OCDocker.OCScore.Analysis.SHAP.Data module

Data loading and preparation for SHAP analysis.

Usage:

from OCDocker.OCScore.Analysis.SHAP.Data import load_and_prepare_data

class OCDocker.OCScore.Analysis.SHAP.Data.DataHandles(X_train, X_val, X_test, y_val, feature_names)[source]

Bases: object

Data container for SHAP analysis datasets.

Parameters:
  • X_train (DataFrame) –

  • X_val (DataFrame) –

  • X_test (DataFrame) –

  • y_val (ndarray) –

  • feature_names (List[str]) –

X_train

Training feature matrix.

Type:

pd.DataFrame

X_val

Validation feature matrix.

Type:

pd.DataFrame

X_test

Test feature matrix.

Type:

pd.DataFrame

y_val

Validation target values.

Type:

np.ndarray

feature_names

List of feature column names.

Type:

List[str]

X_train: DataFrame
X_val: DataFrame
X_test: DataFrame
y_val: ndarray
feature_names: List[str]
OCDocker.OCScore.Analysis.SHAP.Data.load_and_prepare_data(df_path, base_models_folder, study_number, use_pca=False, use_pdb_train=True, random_seed=42)[source]

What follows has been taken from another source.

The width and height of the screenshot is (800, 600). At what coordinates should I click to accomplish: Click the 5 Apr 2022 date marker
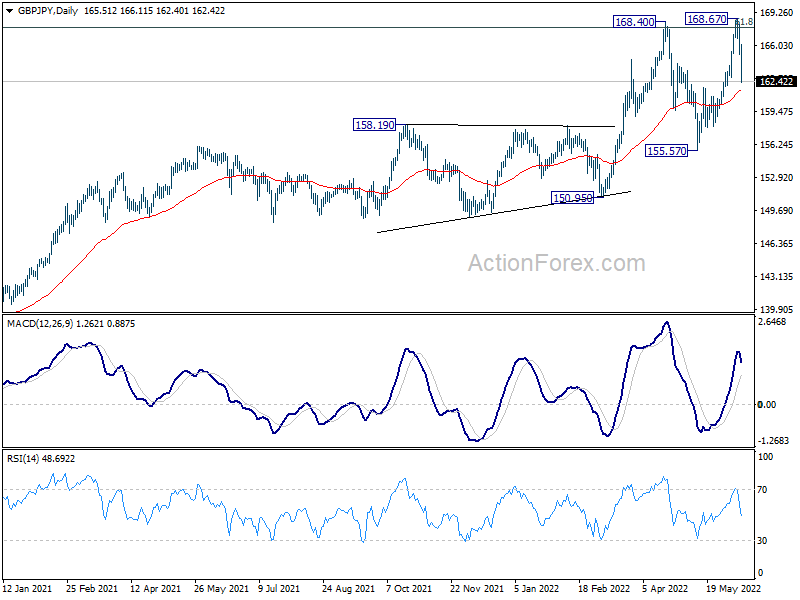[x=665, y=588]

Load and prepare datasets for SHAP analysis.

Parameters:
  • df_path (str) – Path to the main dataframe file.

  • base_models_folder (str) – Base path to the models folder.

  • study_number (int) – Study number identifier.

  • use_pca (bool, optional) – Whether to use PCA-transformed features. Default is False.

  • use_pdb_train (bool, optional) – Whether to use PDBbind training data. Default is True.

  • random_seed (int, optional) – Random seed for reproducibility. Default is 42.

Returns:

Container with train/val/test feature matrices, validation targets, and feature names.

Return type:

DataHandles